Die thematisch vielfältigen Khamoro-Seminare sind für eine breite Öffentlichkeit bestimmt, wissen wir - die sogenannte Mehrheitsgesellschaft - doch immer noch so wenig über die Roma, über ihre reichhaltige Kultur, alten Traditionen und Lebensweisen. Das Thema "Kultur und Sprache der Roma" kam aber offensichtlich vor allem bei Angehörigen der Roma - Minderheit gut an, wovon nicht zuletzt auch die zumeist von ihnen gefüllten Senatorenbänke zeugten. Viele der Fakten, die es in den einzelnen Vorträgen zu hören gab, wie z.B. in dem von Nadeschda Demeter aus Moskau, gelten beinahe als allgemein bekannt. Und doch werden sie oft übersehen, ja ignoriert, wenn ein Gadscho - so nennen die Roma ihre "weißen" Mitbürger - ein Bild der Roma zeichnet und dabei nicht selten von bestimmten Stereotypen beeinflusst ist.
Im Seminar war viel von den traditionellen Werten der Roma die Rede, die Jahrhunderte lang überlebt haben. Und dies obwohl sich die Roma auf der anderen Seite von der jeweiligen Gesellschaft bzw. dem Land, in dem sie lebten, stark beeinflussen ließen. Das Industriezeitalter verdrängte sie oft an den Rand der Gesellschaft. Hier ist aber für das traditionelle Handwerk wenig Platz und die oft lückenhafte Grundausbildung der Roma reicht nicht für ein besseres Dasein aus. Bereits das Verhältnis der meisten Roma zur Bildung ist traditionell negativ, da diese nie eine bedeutende Stelle in der Werteskala einnahm, weil sie den Roma als etwas galt, was einen in Versuchung versetzen könnte, andere Ziele als die der eigenen Sippe zu verfolgen. Nun aber gilt Bildung als Grundlage für die weitere Existenz. Auf der Suche nach einer eigenen Identität, die ihnen Selbstbewusstsein gibt und die allgemein verbreiteten Gefühle der Minderwertigkeit verdrängt, brauchen die Roma vor allem eine eigene Sprache in einer standardisierten und kodifizierten Form. Diese gibt es aber bislang nicht. Die Roma-Sprache war also das Motto des Seminars. Ich fragte Dr. Milena Hübschmannova von der Philosophischen Fakultät der Karlsuniversität Prag, welche Möglichkeiten Roma-Kinder in Tschechien haben, ihre Muttesprache zu lernen:
"Also, ich würde sagen, der politische Wille der obersten Stellen ist vorhanden, aber das Problem besteht darin, dass es immer noch nicht genug Lehrer bei uns gibt, die in der Lage sind, die Roma-Sprache zu unterrichten. Da gibt es zwar viele Roma, die diese Sprache perfekt beherrschen, aber keine pädagogische bzw. theoretische Ausbildung in ihrer Muttersprache absolviert haben. Die Roma-Sprache gibt es bei uns als Fach an der philosophischen Fakultät seit 1991. Im ersten Jahr gab es insgesamt sechs Absolventen dieses Studienganges. Ein Jahr später gab es schon 45 Bewerber, aber nur 20 durften angenommen werden, und von diesen 20 haben 13 das Studium abgeschlossen.

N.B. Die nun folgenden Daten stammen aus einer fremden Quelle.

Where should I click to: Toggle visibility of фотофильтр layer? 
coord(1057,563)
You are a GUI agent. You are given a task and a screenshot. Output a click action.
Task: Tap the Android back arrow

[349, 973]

Guter Wille ist also da, was natürlich noch nicht gleichbedeutend mit voller Unterstützung ist. Das ist kein einfacher Prozess. Viele Roma zeichnen sich immer noch durch ein kolonialisiertes Bewusstsein aus. Das bedeutet, sie glauben nicht daran, dass ihre Sprache funktionieren kann. Es wird noch eine Zeitlang dauern, bis sie das Gefühl der Minderwertigkeit überwinden,. Es ist notwendig, der Roma-Sprache ein gesellschaftliches Prestige zu verleihen. Mit anderen Worten: Sie muss im Fernsehen, im Radio zu hören sein, und das ist immer noch nicht der Fall."